Her day job is at Paramount, formerly ViacomCBS, where she is Director of Production overseeing the physical production of movies of the week for Comedy Central, VH1, and MTV. Previously, she was a Production Executive at the National Football League and YouTube Originals. An alumna of Mount Holyoke College, she also has worked on the hit shows Naked and Afraid, the NAACP Image Award winning Welcome to Sweetie Pies and the three-time Emmy Winner Freedom Riders. Hudson Philmore is finishing its run at Film Festivals with DOMestication, a short documentary, and just wrapped production on the short film Agents of Change: Project Polymer, which featured an all-Trans cast. Maegan volunteers her time with LA Compost and Color of Change.
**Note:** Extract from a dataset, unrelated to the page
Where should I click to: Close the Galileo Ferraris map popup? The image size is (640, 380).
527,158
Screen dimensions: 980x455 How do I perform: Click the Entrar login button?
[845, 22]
She is the most devoted “titi” to her nephew Tre.
Adam Stovall, producer
Adam Stovall is an award-winning NYC-based filmmaker who made his feature debut as writer, director, and producer with the 2020 haunting rom-com, A Ghost Waits, which took the top prizes at ScreamFest and FrightFest before being picked up for US and UK distribution by Arrow. As a producer, he worked on the award-winning horror short, Our First Priority, and in 2022, spoke at SXSW on the topic of accessibility in the film and television industry. Before stepping into the director’s chair, Adam was a working film journalist for years, serving as Contributing Editor at Creative Screenwriting Magazine and Contributing Writer at IndieWire and The Hollywood Reporter. He then transitioned into production, working on set for shows on NBC and TLC, as well as the Gravitas Ventures feature Split. Outside of features, he directs audio books, including the Earphone Award-winning ‘7 1/2 Lessons About the Brain’ (Brilliance Audio).